It's been my experience, and is my opinion, that honesty always works best. There's nothing you can do to change the circumstances of the situation you're dealing with. You are who you are, and part of that is having Lyme disease and dealing with illness.
The first thing I would do is have a talk with your doctor, and possibly find out what your legal rights are as far as having an illness and/or disability that effects your work.
Talk to Human Resources at your job and find out what kind of benefits might be available to you if it should (or already is) get to the point where you can no longer continue working.
Finally, I'd have a straight-up and honest discussion with your boss and let him/her know the concerns you have. The facts are the facts - if you're making mistakes and not keeping up with work the way you used to, you're not going to be able to hide it forever...and it's only going to cause you stress the more you try to cover it up... Tell your boss how worried you are that your health issues are beginning to effect your work. See what s/he says... You may find that what you're so worried about disclosing or exposing, isn't really a secret. Let them know you are getting treatment, that you don't want to lose your job, that you're doing your absolute best, but you're very worried that you've been making mistakes and might not be up to par as you were before...

Information provided
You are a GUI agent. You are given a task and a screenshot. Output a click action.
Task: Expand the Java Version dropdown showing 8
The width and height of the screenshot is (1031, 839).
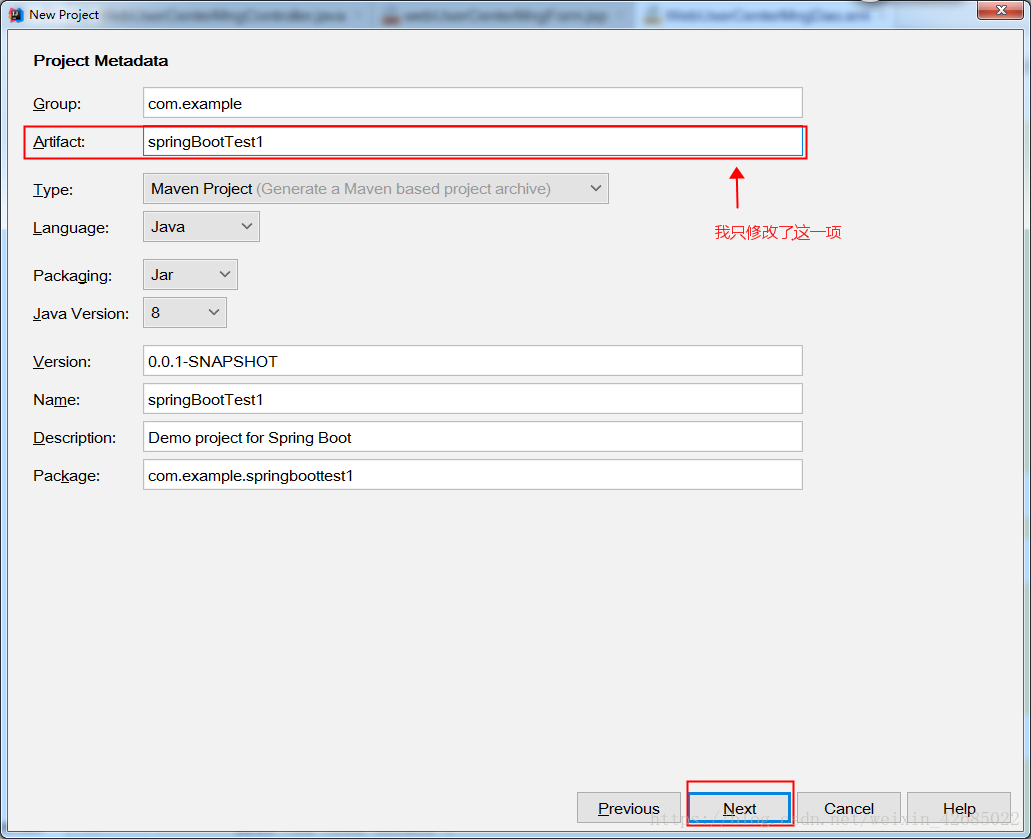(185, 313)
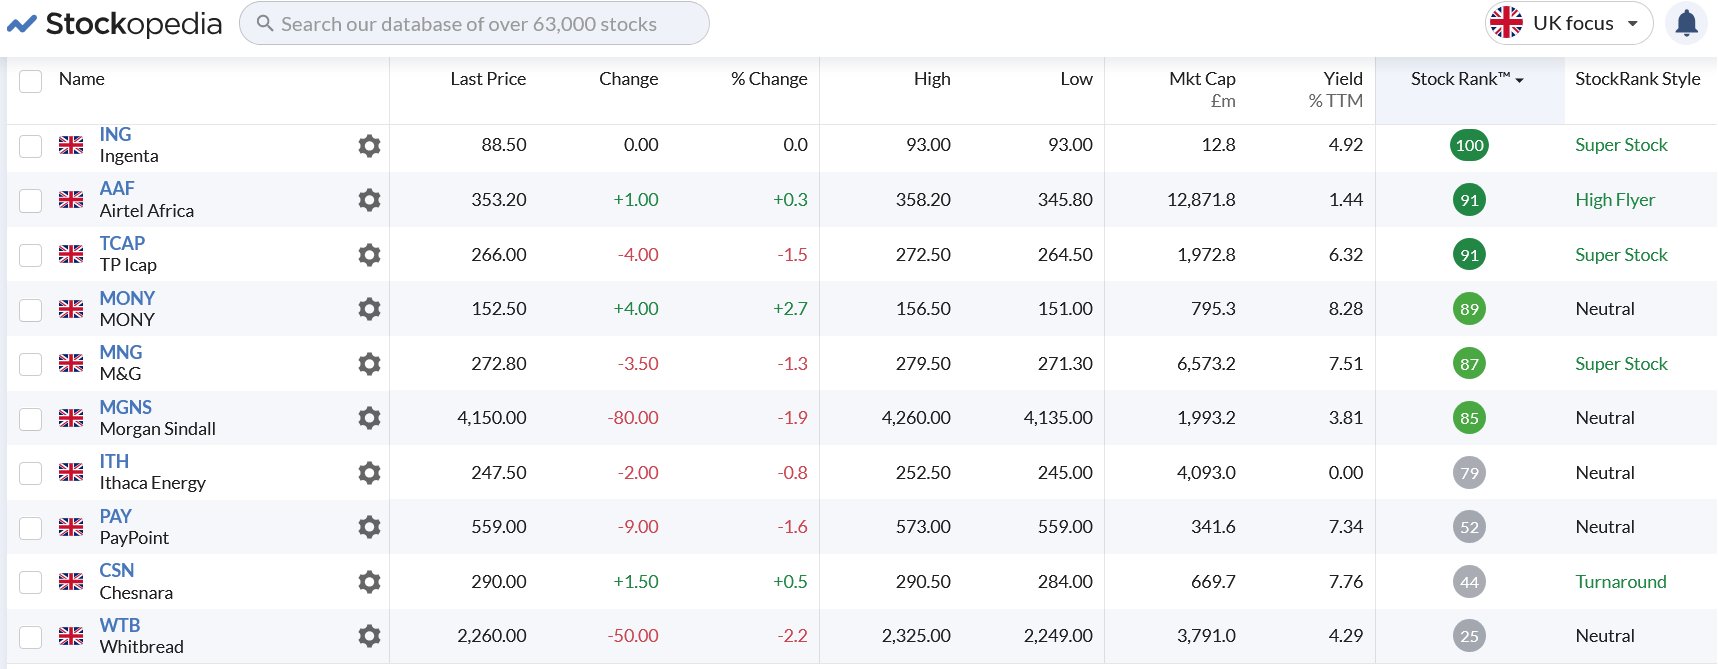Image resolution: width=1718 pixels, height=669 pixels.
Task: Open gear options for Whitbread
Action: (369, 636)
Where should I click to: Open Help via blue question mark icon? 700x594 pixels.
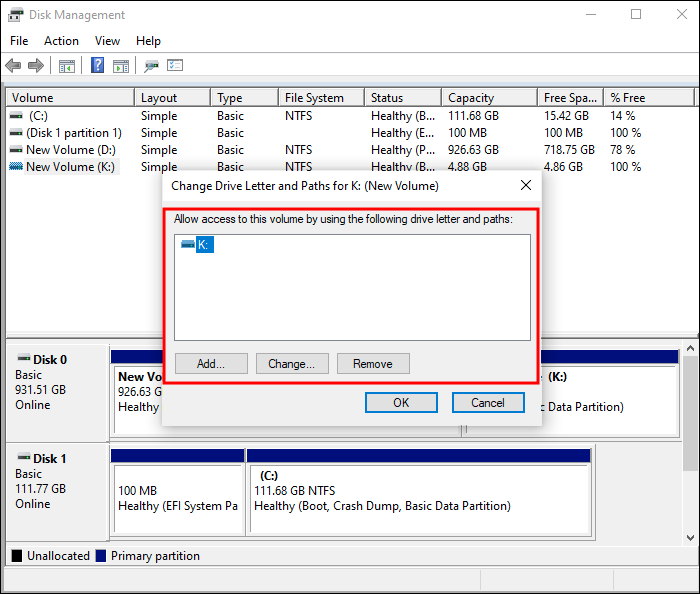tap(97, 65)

What you need to do
(1) Summarize the Lyme disease advice in two sentences.
(2) Write the next part of the Lyme disease advice, picking up after its final sentence.

Exercise responses
(1) The writer believes honesty works best for someone whose Lyme disease is affecting their job. They suggest first talking with a doctor and possibly learning one's legal rights, then asking Human Resources about available benefits, and finally having an honest talk with the boss about the mistakes, the treatment, and the wish to keep the job.

(2)
Do you have the option to sign up for long-term disability? If so, this may be something you might consider doing, since oftentimes it won't kick in for six months (more or less) after you apply. See if there is any kind of retirement disability available, too.
You're not "stupid" and for someone who hired you to make such a suggestion would be an embarrassment to themselves. You're dealing with an illness that can and does have an effect on the brain, on memory, on concentration, etc. It has nothing to do with stupidity. Ask for help, and just be honest with what you're going through. Any good, compassionate person will want to do what they can to help and accommodate you (and there are laws that support people with disabilities, although if it comes to needing them, you will likely need a lot of support from your doctor).
Good luck - hang in there! We ALL have "off" days.